Om vast te stellen of aan deze voorwaarden is voldaan, moet rekening worden gehouden met alle feitelijke omstandigheden die de betrokken transactie kenmerken, zoals de aard van de betrokken onderneming of vestiging, het al dan niet overdragen van de materiele activa zoals gebouwen en roerende goederen, de waarde van de immateriële activa op het tijdstip van de overdracht, het al dan niet overnemen van vrijwel al het personeel door de nieuwe ondernemer, het al dan niet overdragen van de klantenkring, de mate waarin de voor en na de overdracht verrichte activiteiten met elkaar overeenkomen, en de duur van een eventuele onderbreking van die activiteiten. Al deze factoren zijn evenwel slechts deelaspecten van het te verrichten globale onderzoek en mogen daarom niet elk afzonderlijk worden beoordeeld."
In dit geval gaat het er om dat Arriva buschauffeurs die zij extern inleent om in te zetten ter zake van bijvoorbeeld het opvangen van piekuren en vervanging bij ziekte met ingang van 1 april 2021 niet langer inleent van Randstad, maar van Consolid. Ook indien er van uit wordt gegaan dat er meerdere uitzendkrachten van Randstad naar Consolid zijn overgestapt en aldus voor Arriva zijn blijven rijden is dit te weinig om dit als een economische eenheid te kwalificeren en om de vervreemding van een lopend bedrijf aan te nemen. Uit het Jouini-arrest, waarnaar Consolid heeft verwezen, kan in verband hiermee en voor zover voor het onderhavige geval van belang worden afgeleid dat er bij het onderzoek naar overgang van onderneming bij uitzendbureaus acht dient te worden geslagen op meer dan alleen de uitzendkrachten omdat de economische eenheid in dat geval zal bestaan uit een af te bakenen geheel van (divers) kantoorpersoneel en uitzendkrachten die overgaan naar een ander uitzendbureau om daar dezelfde werkzaamheden ten dienste van dezelfde klanten te blijven verrichten. Van dat samenstel was in dit geval geen sprake. Het arrest Grafe en Pohle waarop [eiser] zich heeft beroepen maakt dit niet anders omdat het daar ging om een nieuwe aanbesteding van een concessie voor het busvervoer in een bepaalde regio, waarbij de partij die de aanbesteding won de bussen niet overnam van de afgaande partij.
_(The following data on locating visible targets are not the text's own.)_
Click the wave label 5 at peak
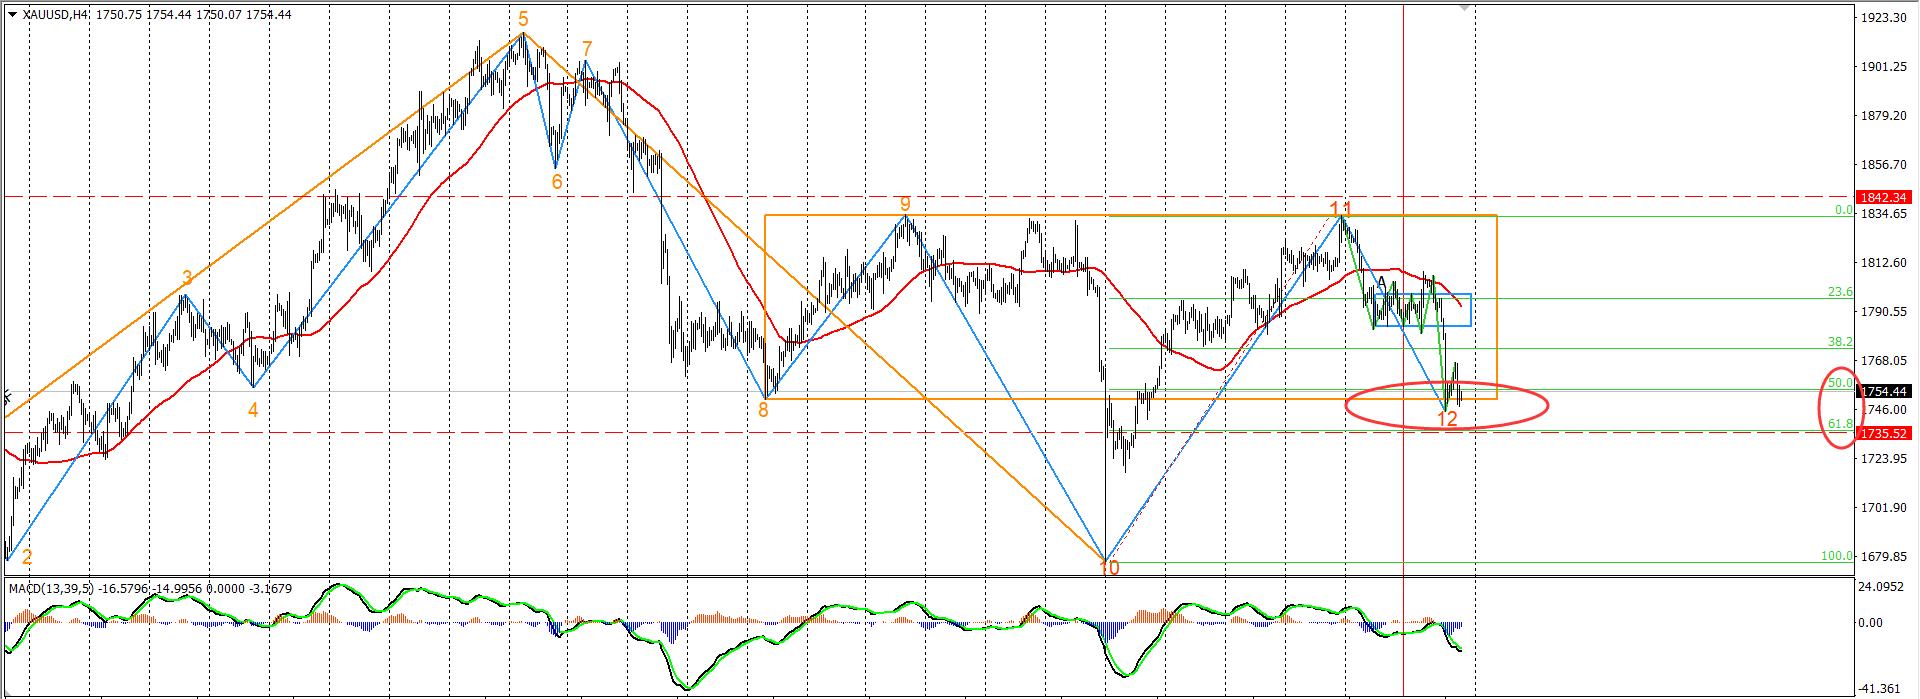 click(523, 19)
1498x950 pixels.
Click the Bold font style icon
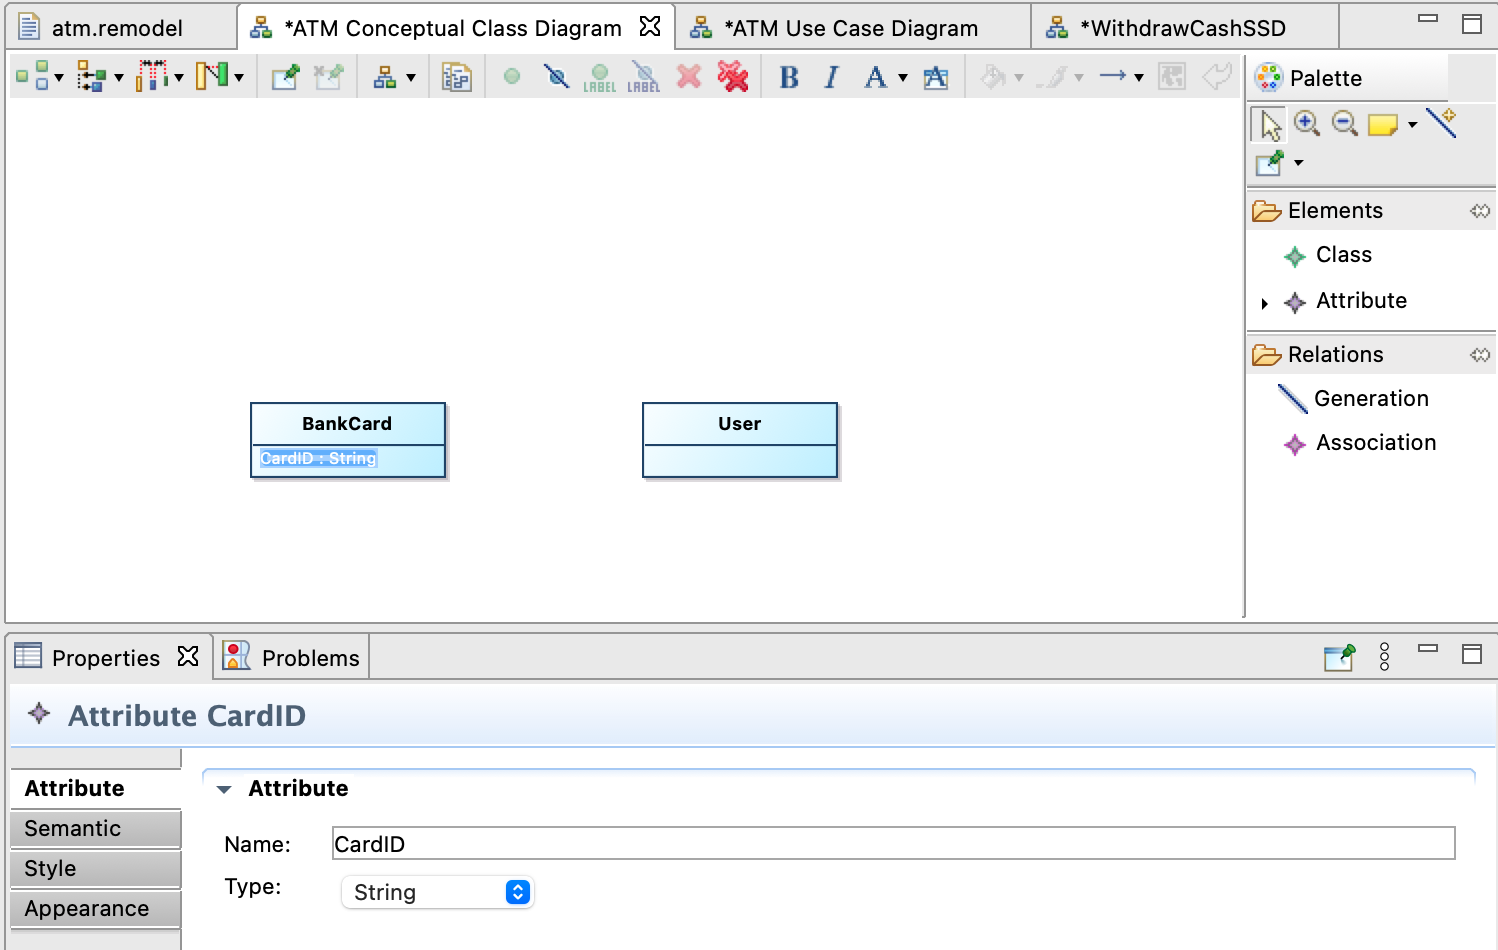[789, 77]
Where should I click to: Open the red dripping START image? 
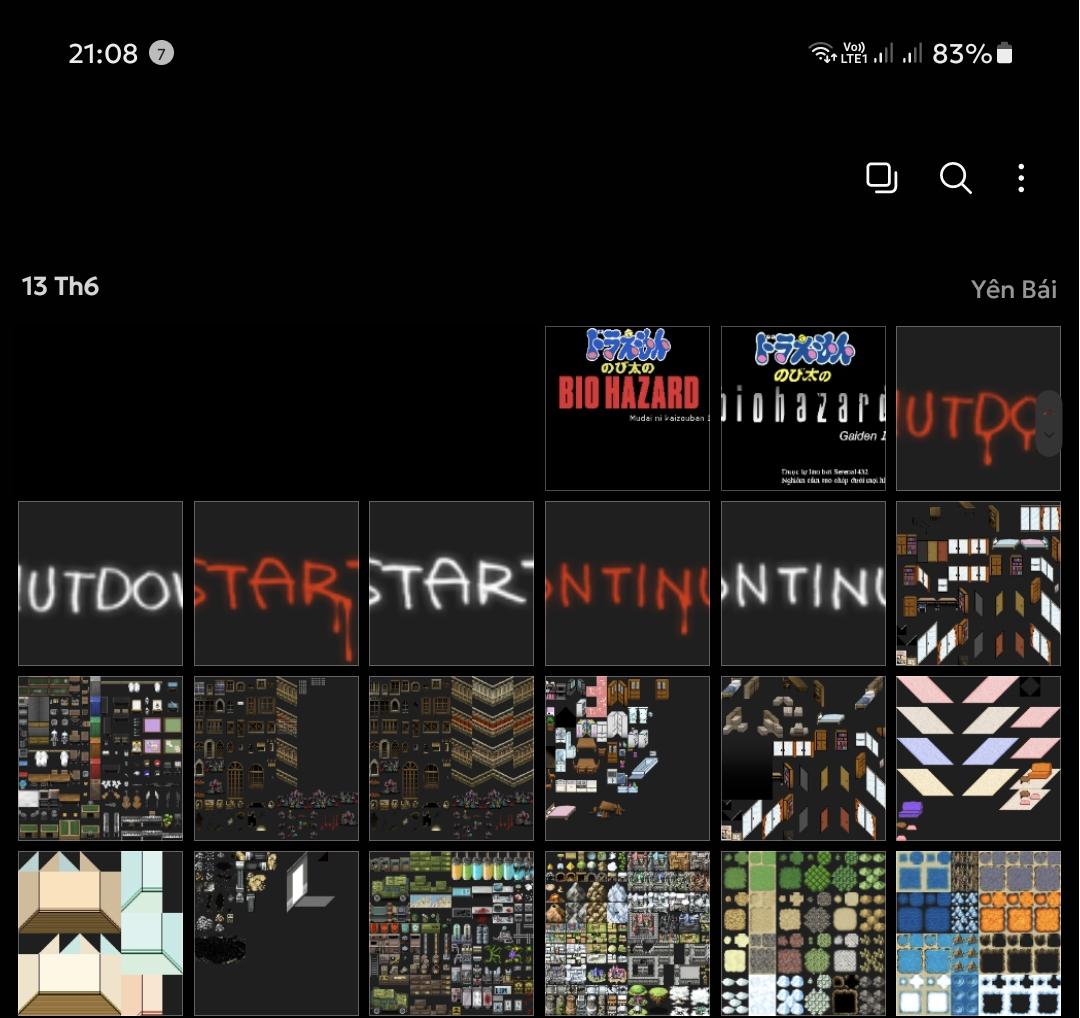[276, 583]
Dit is niet te vergelijken met het onderhavige geval omdat niet de aanbesteding van het busvervoer het onderwerp van discussie is, maar het door de aanbesteder inhuren van uitzendkrachten.
Beslissing
De kantonrechter:
Rechtdoende in kort geding
wijst de vorderingen af,
veroordeelt [eiser] in de kosten van de procedure, aan de zijde van Consolid vastgesteld op € 747,00 vanwege salaris gemachtigde,
veroordeelt [eiser] in de nakosten begroot op € 124,00
verklaart dit vonnis uitvoerbaar bij voorraad voor wat betreft de toewijzing van proceskosten en nakosten.
Aldus gewezen door mr. E.Th.M. Zwart-Sneek, kantonrechter, en uitgesproken ter openbare terechtzitting van 26 augustus 2022 in tegenwoordigheid van de griffier.